Exercise prompt » Among the entries below, one stretch runs from the line that contains "Sahel (749, 113)" through the line that contains "Great Game (676, 1726)". Repeat that stretch exactly, ends included, and only that.
Start of Data for review
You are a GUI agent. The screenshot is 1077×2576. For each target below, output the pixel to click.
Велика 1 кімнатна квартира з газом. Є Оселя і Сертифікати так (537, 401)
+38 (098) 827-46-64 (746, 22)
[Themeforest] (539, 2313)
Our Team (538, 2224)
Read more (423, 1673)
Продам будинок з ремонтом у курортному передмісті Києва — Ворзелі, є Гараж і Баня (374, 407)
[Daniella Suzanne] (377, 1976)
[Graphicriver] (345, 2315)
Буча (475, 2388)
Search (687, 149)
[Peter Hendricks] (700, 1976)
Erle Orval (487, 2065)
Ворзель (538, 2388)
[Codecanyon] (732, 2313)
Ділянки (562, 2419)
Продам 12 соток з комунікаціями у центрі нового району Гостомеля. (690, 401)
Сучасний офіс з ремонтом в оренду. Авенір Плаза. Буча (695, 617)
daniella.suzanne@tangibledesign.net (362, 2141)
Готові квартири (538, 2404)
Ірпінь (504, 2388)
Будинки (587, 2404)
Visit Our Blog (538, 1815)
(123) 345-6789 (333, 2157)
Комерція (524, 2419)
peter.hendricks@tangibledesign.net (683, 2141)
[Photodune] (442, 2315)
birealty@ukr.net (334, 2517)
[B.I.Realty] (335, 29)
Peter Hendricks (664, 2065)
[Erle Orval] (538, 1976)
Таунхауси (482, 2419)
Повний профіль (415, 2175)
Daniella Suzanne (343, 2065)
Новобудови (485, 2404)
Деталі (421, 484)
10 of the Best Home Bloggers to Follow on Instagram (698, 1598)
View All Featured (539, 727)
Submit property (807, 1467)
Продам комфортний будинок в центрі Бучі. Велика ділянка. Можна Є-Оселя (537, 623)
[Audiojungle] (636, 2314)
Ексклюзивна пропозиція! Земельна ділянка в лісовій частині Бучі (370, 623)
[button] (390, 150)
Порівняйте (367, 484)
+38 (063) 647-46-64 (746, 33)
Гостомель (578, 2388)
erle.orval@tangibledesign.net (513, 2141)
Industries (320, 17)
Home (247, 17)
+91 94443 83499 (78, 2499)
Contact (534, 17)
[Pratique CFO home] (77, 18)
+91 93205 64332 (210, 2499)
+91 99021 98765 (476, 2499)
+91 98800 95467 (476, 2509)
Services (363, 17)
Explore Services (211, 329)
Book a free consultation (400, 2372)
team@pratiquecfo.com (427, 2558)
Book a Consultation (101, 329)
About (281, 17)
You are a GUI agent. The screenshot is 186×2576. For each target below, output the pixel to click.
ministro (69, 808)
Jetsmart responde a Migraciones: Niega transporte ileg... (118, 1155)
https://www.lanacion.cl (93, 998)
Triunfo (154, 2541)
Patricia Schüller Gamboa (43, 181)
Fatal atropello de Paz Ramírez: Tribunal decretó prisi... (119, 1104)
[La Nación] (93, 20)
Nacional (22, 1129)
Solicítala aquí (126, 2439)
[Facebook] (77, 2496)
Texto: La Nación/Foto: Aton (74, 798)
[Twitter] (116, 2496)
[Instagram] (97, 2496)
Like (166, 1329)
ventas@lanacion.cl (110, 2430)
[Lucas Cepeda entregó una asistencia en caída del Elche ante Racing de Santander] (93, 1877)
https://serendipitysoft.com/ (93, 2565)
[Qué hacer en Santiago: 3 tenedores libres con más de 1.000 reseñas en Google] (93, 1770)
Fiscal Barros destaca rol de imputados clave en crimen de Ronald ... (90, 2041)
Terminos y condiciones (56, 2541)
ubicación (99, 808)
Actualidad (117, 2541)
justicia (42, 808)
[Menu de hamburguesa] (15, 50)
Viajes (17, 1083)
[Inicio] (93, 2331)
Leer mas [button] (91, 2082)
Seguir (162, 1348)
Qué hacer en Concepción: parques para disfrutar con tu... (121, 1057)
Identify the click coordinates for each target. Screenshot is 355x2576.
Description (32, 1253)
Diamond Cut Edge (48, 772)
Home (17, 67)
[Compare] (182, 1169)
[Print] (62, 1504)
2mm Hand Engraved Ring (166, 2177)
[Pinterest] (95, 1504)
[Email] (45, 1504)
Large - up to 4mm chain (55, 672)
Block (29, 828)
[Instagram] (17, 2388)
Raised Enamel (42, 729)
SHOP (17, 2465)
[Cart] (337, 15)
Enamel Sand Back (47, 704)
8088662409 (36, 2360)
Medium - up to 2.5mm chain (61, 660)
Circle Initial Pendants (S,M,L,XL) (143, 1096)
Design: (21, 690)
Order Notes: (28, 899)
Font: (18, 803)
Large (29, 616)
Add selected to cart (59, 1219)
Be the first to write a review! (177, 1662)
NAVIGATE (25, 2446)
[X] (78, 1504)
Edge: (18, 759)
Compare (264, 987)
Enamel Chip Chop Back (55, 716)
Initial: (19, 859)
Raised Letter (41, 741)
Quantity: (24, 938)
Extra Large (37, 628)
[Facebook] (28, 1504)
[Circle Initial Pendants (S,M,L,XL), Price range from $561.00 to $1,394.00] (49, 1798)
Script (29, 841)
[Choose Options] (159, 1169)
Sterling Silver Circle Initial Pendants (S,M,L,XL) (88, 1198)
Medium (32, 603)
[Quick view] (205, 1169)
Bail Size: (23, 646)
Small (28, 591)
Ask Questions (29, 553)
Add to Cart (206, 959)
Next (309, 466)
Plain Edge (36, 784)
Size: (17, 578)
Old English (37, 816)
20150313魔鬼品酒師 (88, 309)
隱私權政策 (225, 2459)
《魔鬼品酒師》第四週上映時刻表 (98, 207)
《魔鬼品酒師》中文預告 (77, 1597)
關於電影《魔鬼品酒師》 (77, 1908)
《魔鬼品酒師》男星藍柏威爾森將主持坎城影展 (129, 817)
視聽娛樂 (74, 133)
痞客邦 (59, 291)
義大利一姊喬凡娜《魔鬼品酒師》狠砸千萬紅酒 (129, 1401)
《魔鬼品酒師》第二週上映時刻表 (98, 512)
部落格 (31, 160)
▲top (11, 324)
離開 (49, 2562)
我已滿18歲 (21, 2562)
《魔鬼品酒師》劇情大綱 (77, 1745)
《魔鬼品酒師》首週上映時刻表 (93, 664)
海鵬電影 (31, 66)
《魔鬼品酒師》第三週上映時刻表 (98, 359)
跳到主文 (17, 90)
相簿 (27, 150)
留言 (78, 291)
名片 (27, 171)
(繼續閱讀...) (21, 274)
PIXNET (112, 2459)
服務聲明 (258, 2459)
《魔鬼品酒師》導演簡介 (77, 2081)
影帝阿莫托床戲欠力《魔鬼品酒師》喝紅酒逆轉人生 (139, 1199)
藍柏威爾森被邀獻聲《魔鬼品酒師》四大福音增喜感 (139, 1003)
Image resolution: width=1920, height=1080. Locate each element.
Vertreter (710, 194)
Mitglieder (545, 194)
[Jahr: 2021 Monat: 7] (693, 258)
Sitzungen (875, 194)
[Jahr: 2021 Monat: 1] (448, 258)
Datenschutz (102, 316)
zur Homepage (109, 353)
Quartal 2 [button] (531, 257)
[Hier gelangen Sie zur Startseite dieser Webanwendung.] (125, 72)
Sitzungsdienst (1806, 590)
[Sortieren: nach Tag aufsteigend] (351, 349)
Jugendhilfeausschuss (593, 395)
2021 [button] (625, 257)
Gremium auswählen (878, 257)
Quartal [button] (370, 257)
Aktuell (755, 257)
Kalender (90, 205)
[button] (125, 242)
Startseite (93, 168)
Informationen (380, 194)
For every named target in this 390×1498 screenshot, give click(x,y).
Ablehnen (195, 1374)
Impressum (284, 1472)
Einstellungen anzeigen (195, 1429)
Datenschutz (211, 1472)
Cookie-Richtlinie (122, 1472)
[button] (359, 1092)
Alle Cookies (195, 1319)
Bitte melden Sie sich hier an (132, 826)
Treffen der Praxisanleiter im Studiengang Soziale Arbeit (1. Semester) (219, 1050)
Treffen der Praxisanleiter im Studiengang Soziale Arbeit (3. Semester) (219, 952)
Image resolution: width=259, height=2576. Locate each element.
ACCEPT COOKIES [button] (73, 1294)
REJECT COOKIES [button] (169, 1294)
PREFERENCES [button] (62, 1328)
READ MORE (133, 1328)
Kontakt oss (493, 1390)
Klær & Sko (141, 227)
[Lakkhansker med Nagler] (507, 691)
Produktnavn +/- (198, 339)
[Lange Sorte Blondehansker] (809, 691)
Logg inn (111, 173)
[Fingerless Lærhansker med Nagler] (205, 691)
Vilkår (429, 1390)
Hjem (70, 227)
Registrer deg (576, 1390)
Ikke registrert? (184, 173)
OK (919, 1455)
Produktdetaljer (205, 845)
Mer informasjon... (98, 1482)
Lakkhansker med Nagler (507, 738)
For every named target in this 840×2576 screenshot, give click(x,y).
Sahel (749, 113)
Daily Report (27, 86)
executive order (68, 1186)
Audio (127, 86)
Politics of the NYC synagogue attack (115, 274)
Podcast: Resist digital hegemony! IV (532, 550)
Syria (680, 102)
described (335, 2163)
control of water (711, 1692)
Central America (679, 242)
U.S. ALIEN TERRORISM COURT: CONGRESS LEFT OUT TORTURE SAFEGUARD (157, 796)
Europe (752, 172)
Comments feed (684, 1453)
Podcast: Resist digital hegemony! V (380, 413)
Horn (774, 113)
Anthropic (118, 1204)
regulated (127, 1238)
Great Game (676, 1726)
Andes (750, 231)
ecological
End of Data for review
Reply to the exercise »
Sahel (749, 113)
Daily Report (27, 86)
executive order (68, 1186)
Audio (127, 86)
Politics of the NYC synagogue attack (115, 274)
Podcast: Resist digital hegemony! IV (532, 550)
Syria (680, 102)
described (335, 2163)
control of water (711, 1692)
Central America (679, 242)
U.S. ALIEN TERRORISM COURT: CONGRESS LEFT OUT TORTURE SAFEGUARD (157, 796)
Europe (752, 172)
Comments feed (684, 1453)
Podcast: Resist digital hegemony! V (380, 413)
Horn (774, 113)
Anthropic (118, 1204)
regulated (127, 1238)
Great Game (676, 1726)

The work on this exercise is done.